▶ [COMPITI]
1. Secondo il testo sulla quarantena, quale data porta il decreto del Governo che ha imposto di restare in casa?
2. Spiega in una o due frasi perché l'autore del testo sulla quarantena trova ridicolo che la gente non accetti di restare a casa.
3. Prosegui il testo sulla quarantena a partire dall'ultima frase riportata.

La mia quarantena..restiamo a casa, per noi e per gli altri!

Di tutta questa situazione della quarantena in casa forzata, indetta dal Governo dopo il decreto di 2 giorni fa (10/03/2020), mi fa strano e mi fa davvero tanta tristezza vedere che gli influencer, gli spot pubblicitari, gli attori, cantanti e tanti altri stanno lanciando continuamente messaggi di sensibilizzazione per restare in casa.

Quasi a voler convincere la gente come i bambini quando non vogliono mangiare. Io non capisco perché l’italiano medio è così.

La cosa che mi fa ridere è che la gente si è sempre lamentata dello stress generale, della vita che scorre in un battibaleno senza dare il tempo di guardarsi intorno. Che è sempre una continua lotta con i giorni che sembrano sempre troppo corti per stare insieme ai figli, parenti.

E adesso che ci hanno chiesto di restare a casa, sul divano a guardare un film, a giocare con i bambini e a perdere tempo in qualsiasi altro modo, non ci sta bene!

▶ [ESTRATTO DEL DATASET]
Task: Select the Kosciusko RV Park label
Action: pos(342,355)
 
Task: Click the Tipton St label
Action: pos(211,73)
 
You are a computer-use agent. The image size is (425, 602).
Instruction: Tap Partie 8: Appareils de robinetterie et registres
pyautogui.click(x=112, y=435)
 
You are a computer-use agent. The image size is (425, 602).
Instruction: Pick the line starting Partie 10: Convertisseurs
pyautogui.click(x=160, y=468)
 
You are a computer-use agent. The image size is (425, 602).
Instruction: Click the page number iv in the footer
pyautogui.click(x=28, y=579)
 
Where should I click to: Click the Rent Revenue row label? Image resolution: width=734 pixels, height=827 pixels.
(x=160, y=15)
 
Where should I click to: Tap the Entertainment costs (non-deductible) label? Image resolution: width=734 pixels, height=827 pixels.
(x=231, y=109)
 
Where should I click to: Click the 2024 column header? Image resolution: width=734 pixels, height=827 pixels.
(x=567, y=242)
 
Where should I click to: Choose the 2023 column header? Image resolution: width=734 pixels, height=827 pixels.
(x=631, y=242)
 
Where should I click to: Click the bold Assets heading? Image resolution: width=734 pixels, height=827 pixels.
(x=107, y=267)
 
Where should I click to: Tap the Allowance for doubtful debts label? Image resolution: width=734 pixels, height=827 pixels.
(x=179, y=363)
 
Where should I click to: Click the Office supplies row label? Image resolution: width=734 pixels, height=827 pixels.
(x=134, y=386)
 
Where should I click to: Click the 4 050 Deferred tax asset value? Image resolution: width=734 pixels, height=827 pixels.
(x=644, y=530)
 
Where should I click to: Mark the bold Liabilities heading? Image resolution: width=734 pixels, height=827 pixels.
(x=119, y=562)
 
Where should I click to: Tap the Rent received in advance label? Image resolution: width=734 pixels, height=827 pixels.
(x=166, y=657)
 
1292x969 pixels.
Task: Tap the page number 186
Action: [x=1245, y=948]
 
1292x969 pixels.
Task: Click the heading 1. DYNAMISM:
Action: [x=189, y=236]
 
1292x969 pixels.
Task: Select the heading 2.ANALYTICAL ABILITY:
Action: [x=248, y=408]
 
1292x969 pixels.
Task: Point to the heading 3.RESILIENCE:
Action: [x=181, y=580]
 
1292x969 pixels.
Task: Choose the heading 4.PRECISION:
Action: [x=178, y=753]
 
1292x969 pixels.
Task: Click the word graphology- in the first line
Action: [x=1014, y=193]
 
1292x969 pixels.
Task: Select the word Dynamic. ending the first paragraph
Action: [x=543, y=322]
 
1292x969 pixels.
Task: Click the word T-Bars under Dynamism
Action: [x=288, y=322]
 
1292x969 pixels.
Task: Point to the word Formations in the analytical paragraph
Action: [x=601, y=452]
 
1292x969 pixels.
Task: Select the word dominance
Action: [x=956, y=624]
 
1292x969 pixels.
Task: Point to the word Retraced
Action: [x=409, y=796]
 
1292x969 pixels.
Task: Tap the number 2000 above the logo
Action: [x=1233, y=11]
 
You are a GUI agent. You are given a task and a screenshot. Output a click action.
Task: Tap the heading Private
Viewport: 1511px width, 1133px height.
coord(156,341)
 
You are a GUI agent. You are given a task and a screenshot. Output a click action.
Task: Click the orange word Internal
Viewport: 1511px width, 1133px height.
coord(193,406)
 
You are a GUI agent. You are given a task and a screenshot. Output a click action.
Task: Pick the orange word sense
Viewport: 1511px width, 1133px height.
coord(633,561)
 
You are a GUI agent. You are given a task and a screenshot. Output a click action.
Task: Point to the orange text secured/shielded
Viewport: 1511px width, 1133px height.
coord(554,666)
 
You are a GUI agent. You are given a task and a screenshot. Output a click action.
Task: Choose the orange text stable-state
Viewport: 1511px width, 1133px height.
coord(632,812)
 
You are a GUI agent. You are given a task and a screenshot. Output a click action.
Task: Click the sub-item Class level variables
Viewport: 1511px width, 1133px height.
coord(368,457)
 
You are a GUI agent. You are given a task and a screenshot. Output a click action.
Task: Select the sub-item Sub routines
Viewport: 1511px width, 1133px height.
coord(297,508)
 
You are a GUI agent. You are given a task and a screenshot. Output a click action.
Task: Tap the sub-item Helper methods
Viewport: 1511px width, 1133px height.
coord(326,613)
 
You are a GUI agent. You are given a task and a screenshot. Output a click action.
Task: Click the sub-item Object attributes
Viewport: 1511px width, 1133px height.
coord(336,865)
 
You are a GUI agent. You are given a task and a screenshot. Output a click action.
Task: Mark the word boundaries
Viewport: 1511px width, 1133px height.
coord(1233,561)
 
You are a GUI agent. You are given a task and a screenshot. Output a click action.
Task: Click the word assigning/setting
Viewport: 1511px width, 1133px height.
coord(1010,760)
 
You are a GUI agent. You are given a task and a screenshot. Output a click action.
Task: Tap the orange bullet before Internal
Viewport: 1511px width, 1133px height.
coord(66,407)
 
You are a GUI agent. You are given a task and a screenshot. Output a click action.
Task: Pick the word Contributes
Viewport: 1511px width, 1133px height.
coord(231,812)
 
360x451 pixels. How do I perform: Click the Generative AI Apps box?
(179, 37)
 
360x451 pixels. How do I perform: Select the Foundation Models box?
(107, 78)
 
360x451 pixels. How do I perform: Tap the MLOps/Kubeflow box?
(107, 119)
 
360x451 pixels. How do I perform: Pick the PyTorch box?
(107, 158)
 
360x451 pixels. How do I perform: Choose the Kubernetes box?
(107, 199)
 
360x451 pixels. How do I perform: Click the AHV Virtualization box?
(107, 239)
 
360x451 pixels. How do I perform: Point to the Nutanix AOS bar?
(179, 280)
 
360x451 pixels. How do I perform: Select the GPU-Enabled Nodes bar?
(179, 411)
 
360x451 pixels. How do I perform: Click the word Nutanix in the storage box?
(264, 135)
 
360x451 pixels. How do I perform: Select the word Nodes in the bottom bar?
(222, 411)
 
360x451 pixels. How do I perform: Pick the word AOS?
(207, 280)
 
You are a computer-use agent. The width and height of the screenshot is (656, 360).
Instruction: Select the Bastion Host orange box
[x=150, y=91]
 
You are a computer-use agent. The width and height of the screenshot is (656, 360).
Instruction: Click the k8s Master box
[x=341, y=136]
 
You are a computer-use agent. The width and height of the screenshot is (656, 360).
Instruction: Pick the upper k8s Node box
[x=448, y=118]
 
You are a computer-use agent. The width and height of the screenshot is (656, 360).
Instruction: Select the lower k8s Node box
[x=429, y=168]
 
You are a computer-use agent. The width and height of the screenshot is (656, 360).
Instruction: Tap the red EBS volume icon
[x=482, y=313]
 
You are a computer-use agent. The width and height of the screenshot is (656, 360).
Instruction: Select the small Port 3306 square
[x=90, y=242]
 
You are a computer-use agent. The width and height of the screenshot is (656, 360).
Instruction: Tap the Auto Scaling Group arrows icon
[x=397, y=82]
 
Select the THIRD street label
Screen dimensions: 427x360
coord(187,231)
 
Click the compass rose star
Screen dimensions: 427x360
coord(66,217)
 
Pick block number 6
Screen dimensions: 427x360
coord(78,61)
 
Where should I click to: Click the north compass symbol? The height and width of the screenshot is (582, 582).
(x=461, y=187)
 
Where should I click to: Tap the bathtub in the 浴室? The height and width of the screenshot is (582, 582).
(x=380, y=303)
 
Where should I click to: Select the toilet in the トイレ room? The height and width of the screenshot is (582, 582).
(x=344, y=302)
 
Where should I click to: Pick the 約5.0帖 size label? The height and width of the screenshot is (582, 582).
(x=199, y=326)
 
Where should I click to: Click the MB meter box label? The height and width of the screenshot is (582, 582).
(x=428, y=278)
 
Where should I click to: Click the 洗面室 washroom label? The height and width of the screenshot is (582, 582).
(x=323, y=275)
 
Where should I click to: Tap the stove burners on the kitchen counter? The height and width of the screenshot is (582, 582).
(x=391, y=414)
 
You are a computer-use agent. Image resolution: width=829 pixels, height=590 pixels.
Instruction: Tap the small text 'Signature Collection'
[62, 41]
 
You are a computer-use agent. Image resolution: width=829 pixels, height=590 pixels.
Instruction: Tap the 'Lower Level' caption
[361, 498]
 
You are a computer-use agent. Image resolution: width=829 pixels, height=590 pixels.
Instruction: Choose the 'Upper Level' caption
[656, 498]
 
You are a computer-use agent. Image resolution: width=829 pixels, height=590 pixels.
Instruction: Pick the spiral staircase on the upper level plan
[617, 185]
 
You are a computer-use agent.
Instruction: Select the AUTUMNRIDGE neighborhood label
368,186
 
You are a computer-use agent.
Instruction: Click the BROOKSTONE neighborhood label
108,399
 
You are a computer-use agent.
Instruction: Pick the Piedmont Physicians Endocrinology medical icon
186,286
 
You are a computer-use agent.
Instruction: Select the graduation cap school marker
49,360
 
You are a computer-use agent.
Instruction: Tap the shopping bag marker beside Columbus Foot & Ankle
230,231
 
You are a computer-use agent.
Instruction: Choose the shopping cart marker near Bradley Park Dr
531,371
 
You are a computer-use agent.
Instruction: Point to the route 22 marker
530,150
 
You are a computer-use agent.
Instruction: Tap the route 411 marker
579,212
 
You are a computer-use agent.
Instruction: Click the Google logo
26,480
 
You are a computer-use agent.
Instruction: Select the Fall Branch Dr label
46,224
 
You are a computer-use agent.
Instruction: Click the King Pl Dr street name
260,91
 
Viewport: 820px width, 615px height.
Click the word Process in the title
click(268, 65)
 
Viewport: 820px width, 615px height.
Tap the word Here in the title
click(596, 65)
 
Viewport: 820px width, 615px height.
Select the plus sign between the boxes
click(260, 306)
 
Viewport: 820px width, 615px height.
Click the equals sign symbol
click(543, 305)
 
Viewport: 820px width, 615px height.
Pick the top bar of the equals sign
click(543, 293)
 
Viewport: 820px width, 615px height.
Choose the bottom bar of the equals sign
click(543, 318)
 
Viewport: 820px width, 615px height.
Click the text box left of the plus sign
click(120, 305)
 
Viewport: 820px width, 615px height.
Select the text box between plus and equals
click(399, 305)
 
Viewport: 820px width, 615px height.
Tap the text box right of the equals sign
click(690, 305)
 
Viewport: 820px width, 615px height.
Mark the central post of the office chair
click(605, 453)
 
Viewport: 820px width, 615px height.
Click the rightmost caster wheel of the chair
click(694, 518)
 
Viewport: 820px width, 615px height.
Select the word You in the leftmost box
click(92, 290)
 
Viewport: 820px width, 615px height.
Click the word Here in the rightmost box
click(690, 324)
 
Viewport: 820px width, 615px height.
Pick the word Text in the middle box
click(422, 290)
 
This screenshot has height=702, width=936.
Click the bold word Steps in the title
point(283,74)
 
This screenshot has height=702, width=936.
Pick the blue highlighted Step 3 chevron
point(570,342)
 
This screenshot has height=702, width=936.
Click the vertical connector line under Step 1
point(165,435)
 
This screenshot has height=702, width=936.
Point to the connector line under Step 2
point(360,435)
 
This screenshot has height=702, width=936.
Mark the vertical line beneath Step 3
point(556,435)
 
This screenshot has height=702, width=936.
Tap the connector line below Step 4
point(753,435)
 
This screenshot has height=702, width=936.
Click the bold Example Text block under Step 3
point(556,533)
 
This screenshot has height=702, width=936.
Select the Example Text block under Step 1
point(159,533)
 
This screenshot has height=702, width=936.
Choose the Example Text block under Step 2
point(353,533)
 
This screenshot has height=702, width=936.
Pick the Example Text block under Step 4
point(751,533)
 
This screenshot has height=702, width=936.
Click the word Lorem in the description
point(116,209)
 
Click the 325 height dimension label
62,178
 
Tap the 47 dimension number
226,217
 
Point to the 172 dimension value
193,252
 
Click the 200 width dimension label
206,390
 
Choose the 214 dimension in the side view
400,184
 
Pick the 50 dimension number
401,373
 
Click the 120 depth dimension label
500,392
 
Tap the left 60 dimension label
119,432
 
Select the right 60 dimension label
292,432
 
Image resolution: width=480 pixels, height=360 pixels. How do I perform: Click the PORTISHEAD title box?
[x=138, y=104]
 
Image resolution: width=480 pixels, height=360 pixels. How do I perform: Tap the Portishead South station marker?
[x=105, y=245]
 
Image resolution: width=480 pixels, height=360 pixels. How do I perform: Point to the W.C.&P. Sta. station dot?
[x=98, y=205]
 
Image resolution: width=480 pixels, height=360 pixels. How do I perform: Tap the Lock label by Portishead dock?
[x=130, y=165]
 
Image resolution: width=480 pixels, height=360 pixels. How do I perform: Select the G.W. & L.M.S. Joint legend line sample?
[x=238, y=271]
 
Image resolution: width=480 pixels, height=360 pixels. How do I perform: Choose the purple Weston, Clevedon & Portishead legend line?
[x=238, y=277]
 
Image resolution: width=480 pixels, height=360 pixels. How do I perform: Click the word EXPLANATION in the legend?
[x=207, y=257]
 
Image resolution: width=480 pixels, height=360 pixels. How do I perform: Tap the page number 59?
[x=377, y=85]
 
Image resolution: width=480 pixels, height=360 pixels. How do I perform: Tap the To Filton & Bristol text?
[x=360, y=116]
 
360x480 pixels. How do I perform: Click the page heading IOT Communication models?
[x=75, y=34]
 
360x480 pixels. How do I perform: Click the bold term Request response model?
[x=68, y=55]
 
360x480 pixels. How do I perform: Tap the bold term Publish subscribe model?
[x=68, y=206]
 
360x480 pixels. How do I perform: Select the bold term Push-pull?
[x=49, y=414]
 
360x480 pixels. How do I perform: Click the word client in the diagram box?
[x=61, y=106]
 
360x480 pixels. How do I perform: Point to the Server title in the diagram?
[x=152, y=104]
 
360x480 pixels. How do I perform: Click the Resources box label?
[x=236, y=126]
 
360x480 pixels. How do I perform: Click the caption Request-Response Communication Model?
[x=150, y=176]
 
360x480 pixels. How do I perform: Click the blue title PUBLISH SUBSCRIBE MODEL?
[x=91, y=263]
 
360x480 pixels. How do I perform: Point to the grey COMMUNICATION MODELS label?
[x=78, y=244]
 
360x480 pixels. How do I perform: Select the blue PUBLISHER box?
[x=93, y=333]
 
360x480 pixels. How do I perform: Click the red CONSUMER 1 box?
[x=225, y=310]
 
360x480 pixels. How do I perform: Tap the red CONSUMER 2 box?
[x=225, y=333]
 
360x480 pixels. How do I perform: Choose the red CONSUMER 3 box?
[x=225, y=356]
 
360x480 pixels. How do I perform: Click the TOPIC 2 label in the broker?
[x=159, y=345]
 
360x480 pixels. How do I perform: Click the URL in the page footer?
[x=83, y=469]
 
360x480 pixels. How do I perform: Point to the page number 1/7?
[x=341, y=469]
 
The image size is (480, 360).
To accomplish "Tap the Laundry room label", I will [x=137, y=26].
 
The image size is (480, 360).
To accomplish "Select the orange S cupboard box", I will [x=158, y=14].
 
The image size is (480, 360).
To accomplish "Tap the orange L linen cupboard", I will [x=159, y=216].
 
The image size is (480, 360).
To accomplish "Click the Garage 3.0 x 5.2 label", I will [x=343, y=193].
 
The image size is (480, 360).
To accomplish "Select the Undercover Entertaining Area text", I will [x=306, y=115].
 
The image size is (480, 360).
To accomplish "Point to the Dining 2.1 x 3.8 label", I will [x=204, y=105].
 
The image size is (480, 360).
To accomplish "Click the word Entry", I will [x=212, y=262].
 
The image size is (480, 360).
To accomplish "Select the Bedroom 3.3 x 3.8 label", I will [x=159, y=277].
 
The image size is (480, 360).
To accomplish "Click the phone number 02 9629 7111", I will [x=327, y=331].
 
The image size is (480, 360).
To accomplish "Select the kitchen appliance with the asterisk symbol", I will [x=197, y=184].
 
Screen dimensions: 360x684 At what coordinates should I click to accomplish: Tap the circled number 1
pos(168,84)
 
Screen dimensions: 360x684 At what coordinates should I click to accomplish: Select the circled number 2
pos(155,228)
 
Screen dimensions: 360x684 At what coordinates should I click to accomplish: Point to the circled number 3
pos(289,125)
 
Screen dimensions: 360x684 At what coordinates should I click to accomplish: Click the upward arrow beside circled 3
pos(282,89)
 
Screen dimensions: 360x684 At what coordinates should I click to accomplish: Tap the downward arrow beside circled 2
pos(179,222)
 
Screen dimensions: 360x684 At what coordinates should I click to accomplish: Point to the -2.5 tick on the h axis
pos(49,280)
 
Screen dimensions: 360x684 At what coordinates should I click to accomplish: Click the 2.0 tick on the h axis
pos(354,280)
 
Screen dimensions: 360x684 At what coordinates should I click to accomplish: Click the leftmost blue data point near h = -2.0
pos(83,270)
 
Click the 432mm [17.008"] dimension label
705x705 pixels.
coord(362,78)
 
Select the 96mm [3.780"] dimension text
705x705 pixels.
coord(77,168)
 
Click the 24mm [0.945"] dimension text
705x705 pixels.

▶ [ELENCO RISPOSTE]
1. Il decreto porta la data del 10/03/2020.

2. Secondo l'autore, la gente si è sempre lamentata dello stress, di una vita che scorre troppo in fretta e di giornate troppo corte per stare con figli e parenti. Ora che le viene chiesto di restare a casa a riposare e a giocare con i bambini, però, non ne è contenta.

3.
quarantena con kiko

Ci sentiamo come se dovessimo scontare una condanna a morte. Cioè ragazzi, ci hanno detto di stare fermi non di arruolarci per una guerra.

Sono Manilla e sono una ragazza disabile di Napoli, normalmente, soffrendo di problemi respiratori, durante l’inverno, faccio periodi in casa.
Di conseguenza, essendo il Covid19 una malattia immunitaria, personalmente, già mi sono messa in una sorta di quarantena molti giorni prima.  

In genere, se mi ammalo anche solo di un semplice raffreddore, sono soggetta a crisi respiratorie, ossigeno e secrezioni. È una prassi che io vivo da ormai 16 anni.

quarantena

L’inverno per me è un testa e croce per uscire. È un continuo stare attenta ad ogni spiffero un po’ più ventilato.

Sono dunque abituata a periodi medio-lunghi in casa. Di conseguenza, informandomi un po’ sullo stato del virus e sulla sua pericolosità, non ho voluto rischiare cercando di mettermi quanto più possibile, ‘sotto coperta’.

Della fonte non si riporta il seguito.